Visual Guide to Selecting High-Quality Cannabis

Visual Guide to Selecting High-Quality Cannabis

If you’ve been buying weed in baggies for as long as you can remember, quality is what’s available. You either trust your dealer or pay for what he calls “quality.” Some dealers have gone the “high road” — charging what they can get for the quality they want to find. For the rest of us, there are some visual glues to selecting high-quality cannabis.

What constitutes “high-quality” cannabis?

Regardless of the flavors and aroma you prefer or the THC: CBD ratio you enjoy, quality cannabis has certain qualities. Craft-cultivated and master-grown cannabis features near-bursting translucent trichomes, complex terpene chemistry, and fragrant aromas. And they carry this profile from seed to flower, harvest, curing, and sale.

The best product has been farmed with special soils, organic nutrients, and pesticides. It has been formed outdoors under close monitoring and care. Grown indoors, the plants benefit from controlled heat, air, and light. And, it will harvest at the right moment under prime conditions.

Producers trim the top shelf piff by hand, cure it under control, and package and distribute nugs in their prime.

Where will you find it?

Top shelf cannabis will likely be on the dispensary's top shelf.
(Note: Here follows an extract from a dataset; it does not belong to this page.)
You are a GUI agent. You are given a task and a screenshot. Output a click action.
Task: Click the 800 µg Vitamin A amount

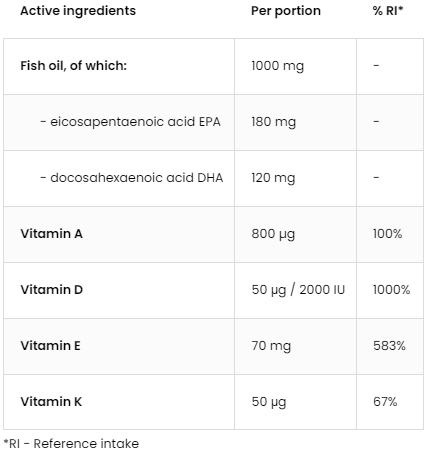tap(273, 234)
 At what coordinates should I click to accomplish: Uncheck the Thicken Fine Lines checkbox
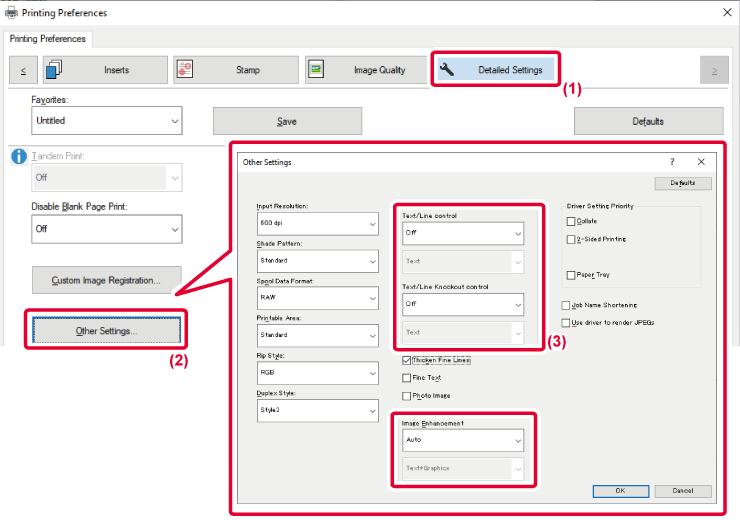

It’s the freshest, most potent, and latest trend in strains. For them, it is a retail and inventory issue. Cannabis has a shelf life, so the best stuff is displayed above the mid-quality shelved that sits at eye level. Retail marketing holds the eye-level product moves faster.

Budtenders won’t hide it from you but are ready to match your taste to your budget. You should be able to trust them not to push stale weed on you. But you’ll soon figure out the price range as you go from the bottom shelf to the top. And, you can learn everything you need to know about pricing with some research online.

That bottom shelf doesn’t offer bad cannabis, but it will be the least potent or novel. It may also include trim and debris from other strains and broken nugs. It may be a place for first-time users to start. It’s likely to be better than the bags available on the street, and it should deliver enough punch for the novice to enjoy before moving to the top shelf.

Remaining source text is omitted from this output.